I realize I may be echoing what Bob Garfield has to say about my chosen profession, and about the questionable merit of its contributions to society. Now, the day after the Super Bowl when I've had the chance to see the popular commercials online, I have to agree with Bob whole-heartedly. Check the reports aggregated via BuzzFeed to confirm that the over-inflated spectacle of Super Bowl advertising was, in fact, quite underwhelming.
There's an old saying in advertising: "I know half of my advertising budget is wasted, I just don't know which half." It's probably the half you spent on that inane Super Bowl spot, Mr. Advertiser.
Removed from the over-amplified, over-hyped context of the big game broadcast, the spots I watched online failed to surprise or delight. They sure as hell aren't selling me anything, either. In fact, they're informing me which marketers are deserving of my complete desertion. If I see an ad for a product I use, and that ad paints said product's users as the too-often heralded lowest common denominator, I'm going to stop buying/using/letting people see me with that product. That's not because I work in advertising; that's because I refuse to reward insults with patronage.

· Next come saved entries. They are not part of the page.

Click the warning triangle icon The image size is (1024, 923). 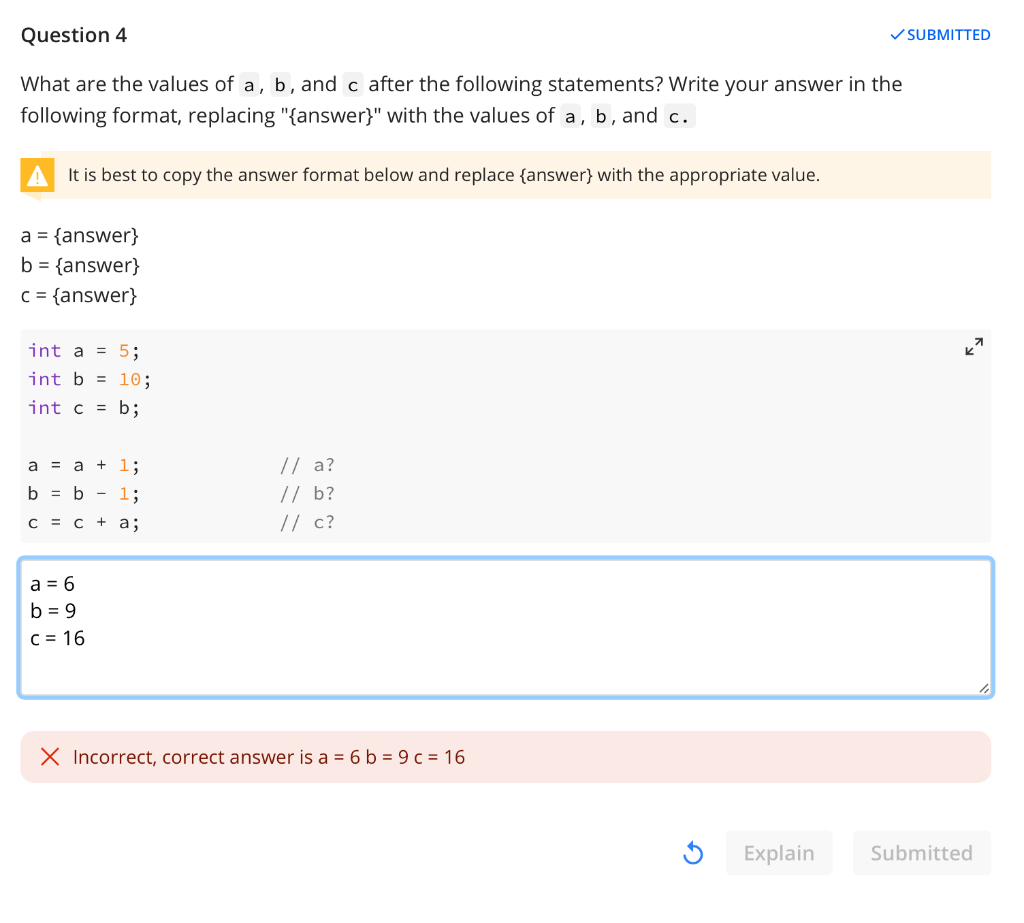(38, 175)
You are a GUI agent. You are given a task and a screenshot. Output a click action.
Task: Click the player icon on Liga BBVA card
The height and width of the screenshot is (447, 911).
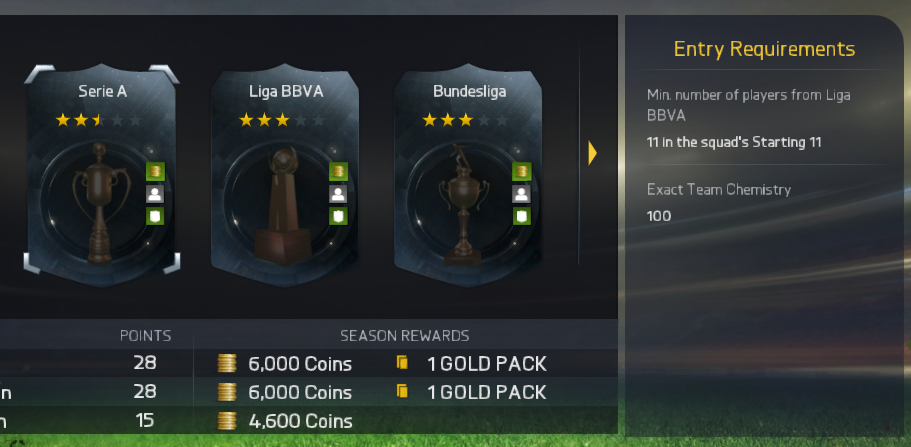pyautogui.click(x=338, y=194)
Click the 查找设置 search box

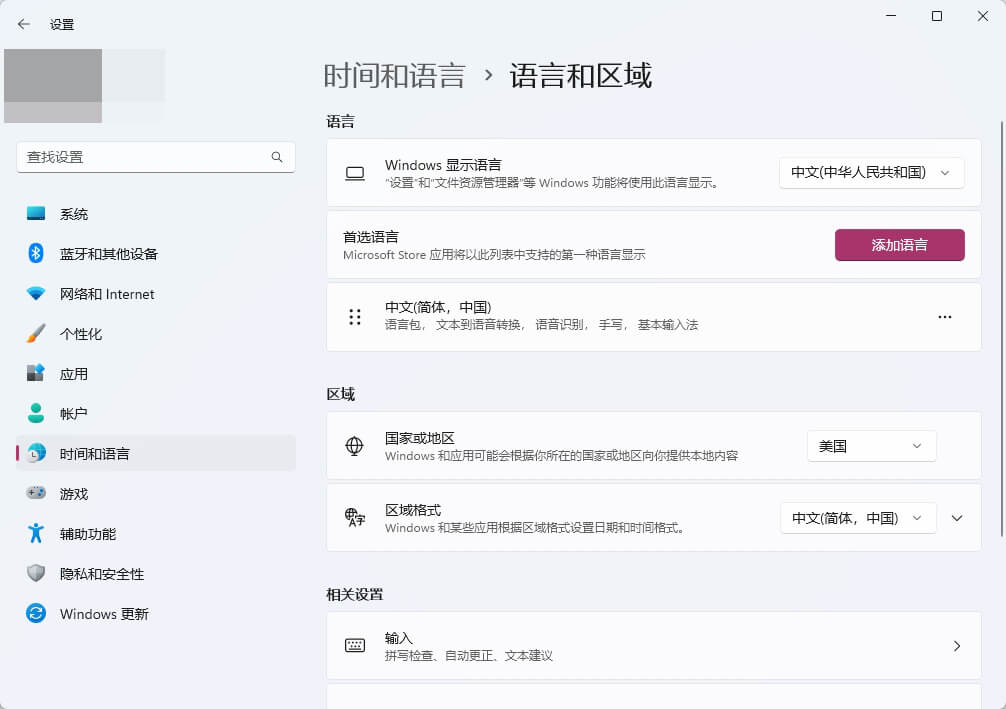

But I'm a minority. That's why I shouldn't watch the Super Bowl. It only reminds me why I hate advertising.
6 comments:
Today people where I work were talking as much about the commercials as the game. As often happens, I just put my headphones on and listened to music because I can't relate to what half the people I work with are talking about. It seems so ridiculous to me that commercials are considered an event. I saw lots of "news" items across the web today talking about super bowl commercials commercials. I didn't click on them. I don't care. I still hate commercials. They're the reason remote controls have mute buttons.

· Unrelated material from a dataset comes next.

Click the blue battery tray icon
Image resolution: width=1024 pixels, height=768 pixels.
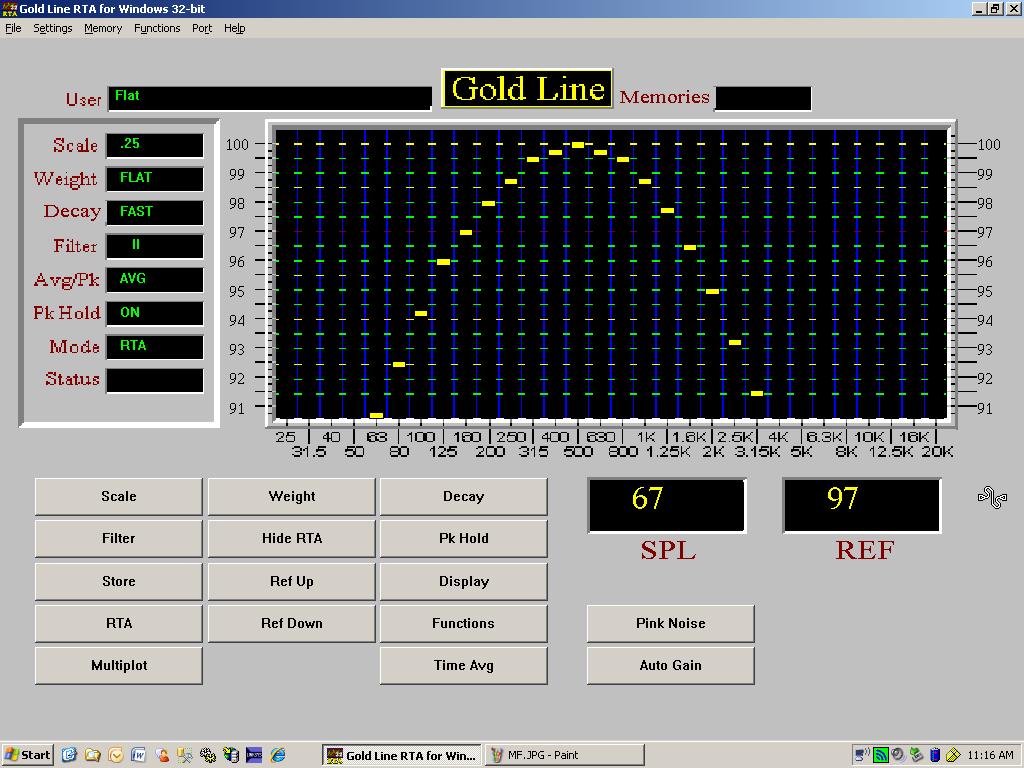pos(935,755)
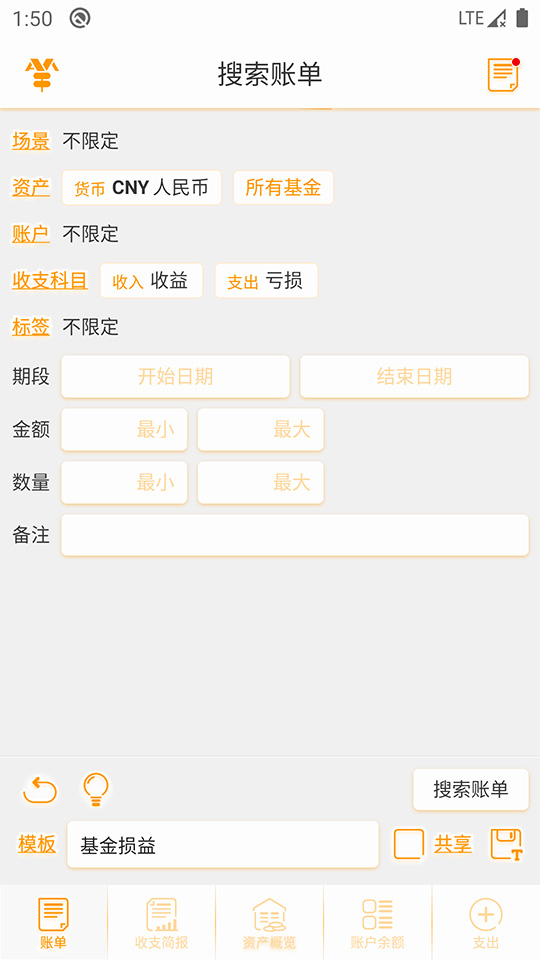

Right. For all the intention to spurn impulse buys in some consumers, a lot of the ads do just as much to spurn impulse boycotts in other consumers. Through television, marketers talk to us all as though we're of equally low intelligence. The result: you and I are barked at like we're unrefined, over-sexed, and under-educated alcoholics. That's not a gratifying experience. It makes us despise any and all parties who bombard us with the same old crap. And it makes me think I really need to find a new line of work.
I have to agree. To the general public the Super Bowl is the Academy Awards of commercials, which sucks. It's unfortunate that the work you may be proud to say you are a part of is the work that rarely gets seen outside of the advertising community trades or award shows.
Obligatory Bill Hicks Link.
Also, vaguely on topic, check out the awesome lightbulb joke on DeRo's blog.
Super Bowl commercials have never been good, only novel the first year before they were hyped as "good". Any creativity was sucked out by the same train-jumping idiocy that guides all marketing. The only truly good marketing seems to be accidental or cleverly foolhardy. What follows is a fake.
The Naked Cowboy is suing M&M Mars for using his image, re-worked as a singing M&M. How lame is that? Yes, the Naked Cowboy should move on; but to ape him? That is LAME!
Not all marketing is guided by the same idiocy we see in television advertising. Gmail is free because it carries contextual text ads (marketing), which at a scant 30 characters are easy to ignore. The label on your bottle of beer confirms it's the one you ordered. You know about new movies because of the trailers, which are a form of marketing. These are all more useful than television spots, but still forms of marketing.
Naked Cowboy, well, that's another set of problems I don't care to get into here. If marketing helps him realize that he's jumped the shark, so be it.